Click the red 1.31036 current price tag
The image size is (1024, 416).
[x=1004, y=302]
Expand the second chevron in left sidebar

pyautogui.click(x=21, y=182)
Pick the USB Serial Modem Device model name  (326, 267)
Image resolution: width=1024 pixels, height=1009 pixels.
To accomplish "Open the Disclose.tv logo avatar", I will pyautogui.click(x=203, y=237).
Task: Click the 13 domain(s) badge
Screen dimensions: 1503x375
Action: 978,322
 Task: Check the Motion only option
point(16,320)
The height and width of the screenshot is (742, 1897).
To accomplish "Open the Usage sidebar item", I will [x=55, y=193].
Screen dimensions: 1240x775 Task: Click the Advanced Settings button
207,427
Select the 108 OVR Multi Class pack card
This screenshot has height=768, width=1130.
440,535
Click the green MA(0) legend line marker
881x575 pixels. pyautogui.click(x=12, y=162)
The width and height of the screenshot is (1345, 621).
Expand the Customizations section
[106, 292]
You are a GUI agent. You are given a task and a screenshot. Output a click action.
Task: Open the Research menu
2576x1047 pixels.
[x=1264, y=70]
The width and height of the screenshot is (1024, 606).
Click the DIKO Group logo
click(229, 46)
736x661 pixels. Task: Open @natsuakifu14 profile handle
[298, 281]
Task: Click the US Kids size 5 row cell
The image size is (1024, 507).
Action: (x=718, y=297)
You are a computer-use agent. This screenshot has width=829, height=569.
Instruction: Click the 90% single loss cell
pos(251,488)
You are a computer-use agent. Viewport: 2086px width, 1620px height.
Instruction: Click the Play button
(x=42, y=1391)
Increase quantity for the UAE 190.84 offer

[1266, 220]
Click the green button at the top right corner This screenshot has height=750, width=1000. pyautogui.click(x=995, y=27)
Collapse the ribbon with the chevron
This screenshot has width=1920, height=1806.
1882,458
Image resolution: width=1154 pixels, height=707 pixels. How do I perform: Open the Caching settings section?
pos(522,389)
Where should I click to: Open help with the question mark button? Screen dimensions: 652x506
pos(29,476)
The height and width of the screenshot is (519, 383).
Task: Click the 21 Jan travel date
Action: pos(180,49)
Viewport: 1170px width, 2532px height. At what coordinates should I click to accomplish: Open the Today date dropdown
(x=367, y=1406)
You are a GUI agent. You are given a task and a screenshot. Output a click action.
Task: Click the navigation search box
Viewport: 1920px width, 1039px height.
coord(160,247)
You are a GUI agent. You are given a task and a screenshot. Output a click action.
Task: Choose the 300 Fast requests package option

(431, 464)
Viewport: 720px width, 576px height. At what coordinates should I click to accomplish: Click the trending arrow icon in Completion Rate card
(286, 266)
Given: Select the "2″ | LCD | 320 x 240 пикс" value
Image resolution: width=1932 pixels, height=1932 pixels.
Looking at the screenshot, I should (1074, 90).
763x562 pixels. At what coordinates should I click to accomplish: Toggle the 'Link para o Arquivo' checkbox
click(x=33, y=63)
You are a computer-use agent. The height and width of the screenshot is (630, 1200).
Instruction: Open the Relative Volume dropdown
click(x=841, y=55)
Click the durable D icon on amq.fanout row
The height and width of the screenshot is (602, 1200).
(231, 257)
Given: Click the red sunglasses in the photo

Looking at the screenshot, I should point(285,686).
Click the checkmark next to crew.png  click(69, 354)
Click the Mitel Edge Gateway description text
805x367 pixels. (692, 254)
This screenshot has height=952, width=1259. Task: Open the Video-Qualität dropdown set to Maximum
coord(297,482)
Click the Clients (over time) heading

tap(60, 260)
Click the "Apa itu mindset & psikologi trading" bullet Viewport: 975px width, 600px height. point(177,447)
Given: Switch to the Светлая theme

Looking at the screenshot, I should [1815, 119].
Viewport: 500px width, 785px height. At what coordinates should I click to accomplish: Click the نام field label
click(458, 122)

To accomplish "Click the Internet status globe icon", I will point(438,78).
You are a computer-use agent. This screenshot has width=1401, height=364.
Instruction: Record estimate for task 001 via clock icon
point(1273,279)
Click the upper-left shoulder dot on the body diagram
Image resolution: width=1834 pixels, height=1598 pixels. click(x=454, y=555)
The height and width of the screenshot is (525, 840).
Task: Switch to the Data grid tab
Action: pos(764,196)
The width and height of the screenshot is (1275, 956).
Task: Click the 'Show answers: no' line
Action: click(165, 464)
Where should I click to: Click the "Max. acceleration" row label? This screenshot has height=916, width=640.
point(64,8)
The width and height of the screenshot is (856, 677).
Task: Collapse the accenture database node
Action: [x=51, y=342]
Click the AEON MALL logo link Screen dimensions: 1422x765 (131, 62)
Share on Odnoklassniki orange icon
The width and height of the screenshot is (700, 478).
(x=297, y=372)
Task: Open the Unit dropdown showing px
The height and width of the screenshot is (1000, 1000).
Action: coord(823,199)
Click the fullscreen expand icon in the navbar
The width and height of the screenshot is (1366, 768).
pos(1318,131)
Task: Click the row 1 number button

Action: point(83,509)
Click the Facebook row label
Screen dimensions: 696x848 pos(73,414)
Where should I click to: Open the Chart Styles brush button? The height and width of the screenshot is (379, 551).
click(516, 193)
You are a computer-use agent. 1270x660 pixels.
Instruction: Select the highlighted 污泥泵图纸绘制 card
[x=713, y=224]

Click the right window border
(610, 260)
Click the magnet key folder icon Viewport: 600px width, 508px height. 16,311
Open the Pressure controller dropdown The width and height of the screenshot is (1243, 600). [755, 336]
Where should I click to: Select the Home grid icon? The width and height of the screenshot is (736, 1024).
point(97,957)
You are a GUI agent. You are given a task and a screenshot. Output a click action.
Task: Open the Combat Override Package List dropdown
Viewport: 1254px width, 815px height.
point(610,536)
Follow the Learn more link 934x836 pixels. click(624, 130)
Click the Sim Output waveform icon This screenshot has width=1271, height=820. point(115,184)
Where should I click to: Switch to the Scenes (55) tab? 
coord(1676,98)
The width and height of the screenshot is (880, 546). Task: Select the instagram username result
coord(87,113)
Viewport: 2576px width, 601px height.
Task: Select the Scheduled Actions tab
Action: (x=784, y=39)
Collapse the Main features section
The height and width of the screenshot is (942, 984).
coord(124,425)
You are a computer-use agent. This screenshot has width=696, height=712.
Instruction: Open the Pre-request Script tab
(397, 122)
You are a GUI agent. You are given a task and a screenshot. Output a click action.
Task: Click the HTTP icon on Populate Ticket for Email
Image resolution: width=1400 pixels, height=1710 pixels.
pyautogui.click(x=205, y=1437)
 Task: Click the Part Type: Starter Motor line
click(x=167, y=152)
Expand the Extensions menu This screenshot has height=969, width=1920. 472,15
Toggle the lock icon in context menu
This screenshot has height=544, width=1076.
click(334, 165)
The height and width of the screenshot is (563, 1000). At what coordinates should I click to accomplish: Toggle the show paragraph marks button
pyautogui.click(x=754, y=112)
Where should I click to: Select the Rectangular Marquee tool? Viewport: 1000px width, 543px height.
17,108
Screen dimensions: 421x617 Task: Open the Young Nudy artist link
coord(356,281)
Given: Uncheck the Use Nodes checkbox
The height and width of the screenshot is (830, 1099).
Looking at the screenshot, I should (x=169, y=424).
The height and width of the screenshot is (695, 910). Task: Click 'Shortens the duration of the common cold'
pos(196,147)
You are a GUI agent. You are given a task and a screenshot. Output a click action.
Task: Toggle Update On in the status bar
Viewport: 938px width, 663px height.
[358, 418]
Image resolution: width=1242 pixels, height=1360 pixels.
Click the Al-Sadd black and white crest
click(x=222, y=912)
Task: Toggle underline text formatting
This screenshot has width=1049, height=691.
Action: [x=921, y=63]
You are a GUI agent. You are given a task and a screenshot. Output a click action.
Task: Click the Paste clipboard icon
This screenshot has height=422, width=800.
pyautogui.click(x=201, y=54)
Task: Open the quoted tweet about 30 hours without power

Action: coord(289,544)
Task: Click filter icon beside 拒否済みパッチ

Assignment. Report only how many lines in the listing contain the string "will".

Written response. 3